Skip to contents

To print a listing of all examples of a chapter, use ch14(). To run all the examples of ch14(), use example(ch14).

Usage

ch14()

See also

toc

Other Chapters: ch01(), ch02(), ch03(), ch04(), ch05(), ch06(), ch07(), ch08(), ch09(), ch10(), ch11(), ch12(), ch13(), ch15(), ch16(), ch17(), ch18(), ch19(), ch20()

Examples

if (interactive()) {
# Chapter 14
# Summarizing Data

# Starting with the Right Data

## Using factors or numeric data

## Counting unique values

sapply(mtcars, function(x) length(unique(x)))

## Preparing the data

cars <- mtcars[c(1,2,9,10)]
cars$gear <- ordered(cars$gear)
cars$am <- factor(cars$am, labels=c('auto', 'manual'))
str(cars)

# Describing Continuous Variables

## Talking about the center of your data

mean(cars$mpg)
median(cars$cyl)

## Describing the variation
sd(cars$mpg)

## Checking the quantiles

### Calculating the range
range(cars$mpg)

### Calculating the quantiles
quantile(cars$mpg)

### Getting on speed with the quantile function
quantile(cars$mpg, probs=c(0.05, 0.95))

# Describing Categories

## Counting appearances

### Creating a table
amtable <- table(cars$am)
amtable

### Working with tables

## Calculating proportions
amtable/sum(amtable)
prop.table(amtable)

## Finding the center
id <- amtable == max(amtable)
names(amtable)[id]

# Describing Distributions

## Plotting histograms

### Making the plot
hist(cars$mpg, col='grey')

### Playing with breaks
hist(cars$mpg, breaks=c(5,15,25,35))

## Using frequencies or densities

### Creating a density plot

mpgdens <- density(cars$mpg)
plot(mpgdens)

### Plotting densities in a histogram
hist(cars$mpg, col='grey', freq=FALSE)
lines(mpgdens)

# Describing Multiple Variables

## Summarizing a complete dataset

### Getting the output
summary(cars)

### Fixing a problem

cars$cyl <- as.factor(cars$cyl)

## Plotting quantiles for subgroups

boxplot(mpg ~ cyl, data=cars)

## Tracking correlations

names(iris)

### Looking at relations
plot(iris[-5])

### Getting the numbers

with(iris, cor(Petal.Width, Petal.Length))

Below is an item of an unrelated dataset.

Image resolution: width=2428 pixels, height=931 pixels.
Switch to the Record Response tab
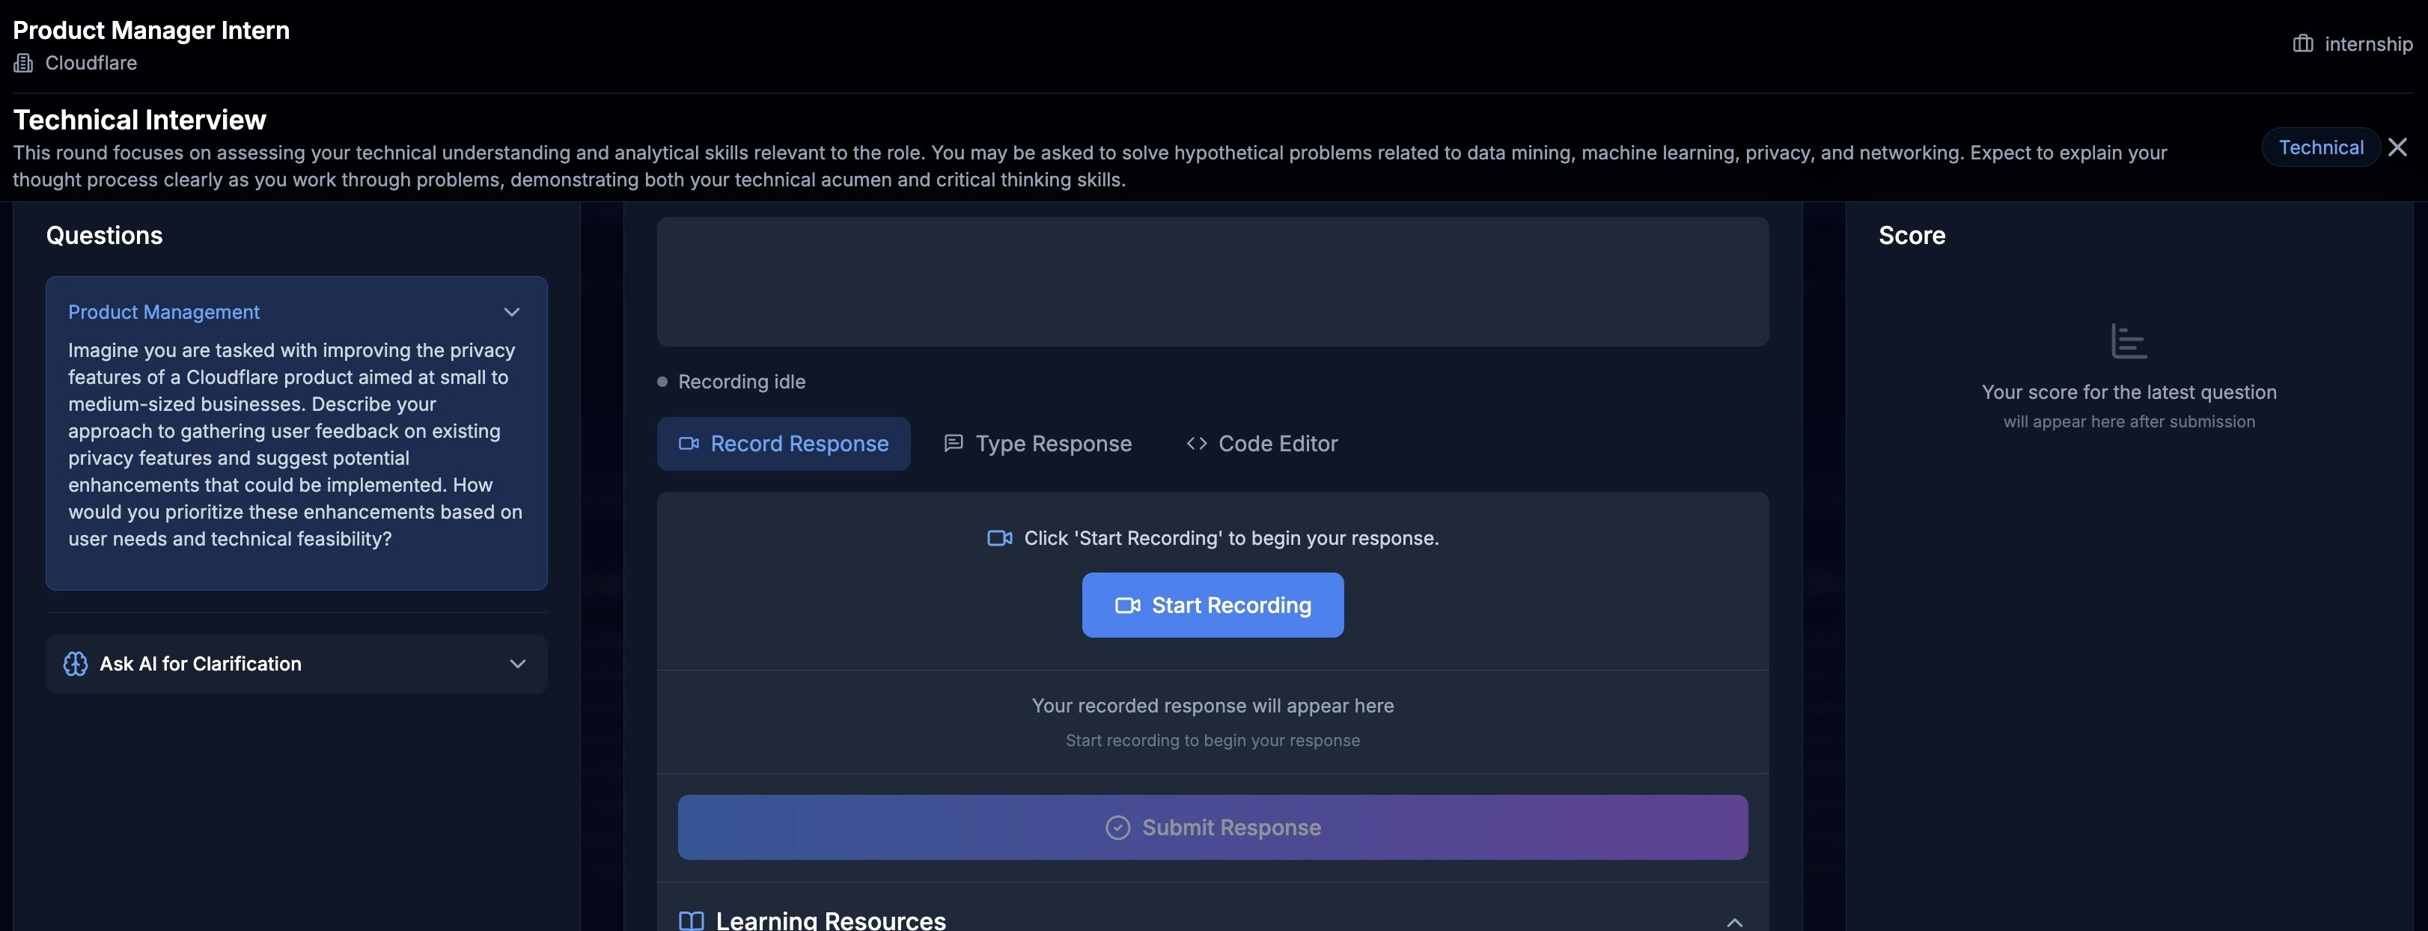(x=783, y=444)
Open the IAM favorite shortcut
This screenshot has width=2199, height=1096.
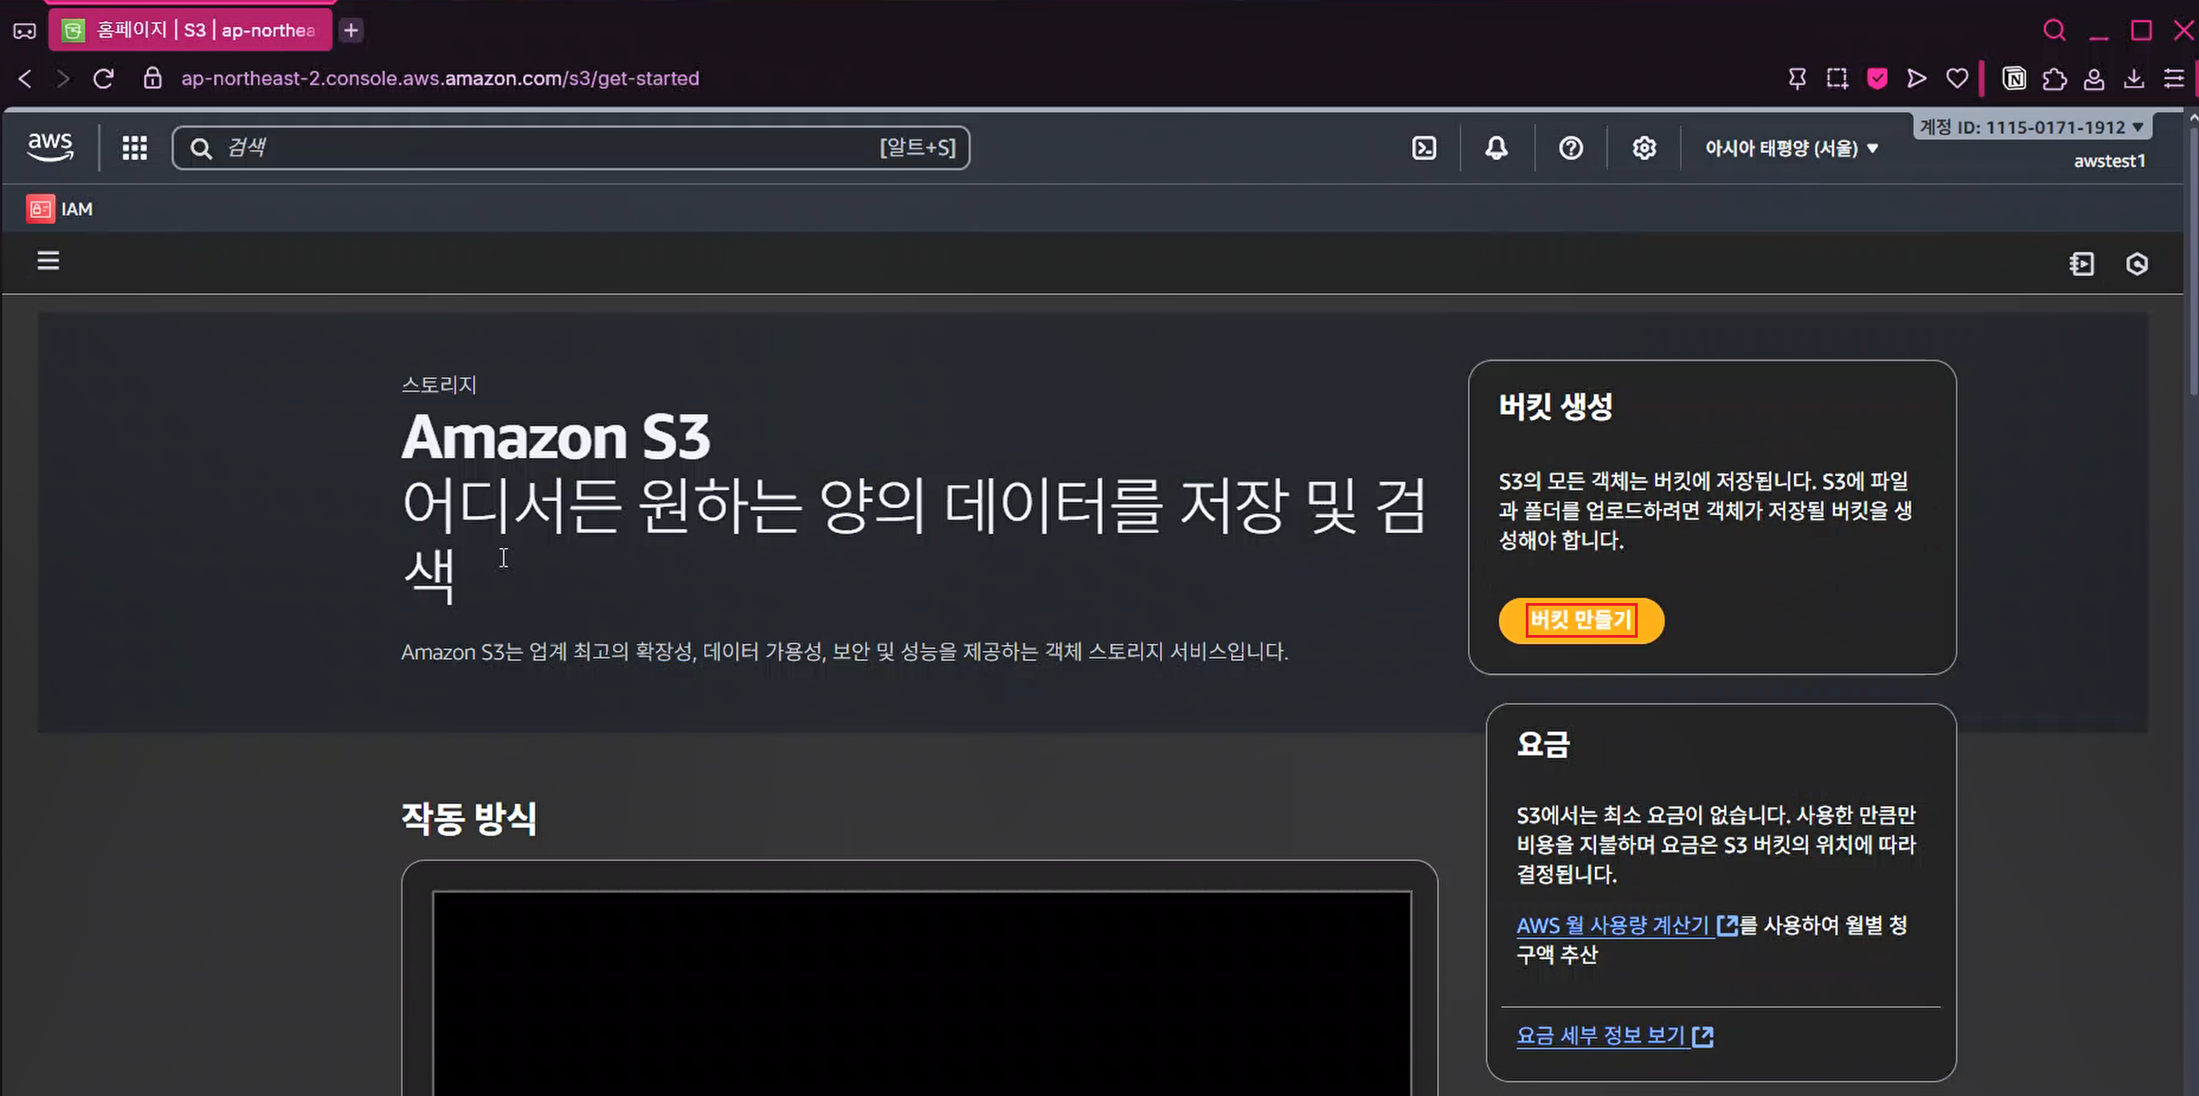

### Calculating correlations for multiple variables

iris.cor <- cor(iris[-5])
str(iris.cor)

iris.cor['Petal.Width', 'Petal.Length']

### Dealing with missing values

# Working with Tables

## Creating a two-way table

### Creating a table from two variables

with(cars, table(am, gear))

### Creating tables from a matrix

trial <- matrix(c(34,11,9,32), ncol=2)
colnames(trial) <- c('sick', 'healthy')
rownames(trial) <- c('risk', 'no_risk')
trial.table <- as.table(trial)
trial.table

### Extracting the numbers

trial.table['risk', 'sick']

##Converting tables to a data frame

trial.df <- as.data.frame(trial)
str(trial.df)

trial.table.df <- as.data.frame(trial.table)
str(trial.table.df)

## Looking at margins and proportions

### Adding margins to the table

addmargins(trial.table)
addmargins(trial.table,margin=2)

### Calculating proportions

prop.table(trial.table)

### Calculating proportions over columns and rows
prop.table(trial.table, margin=1)
}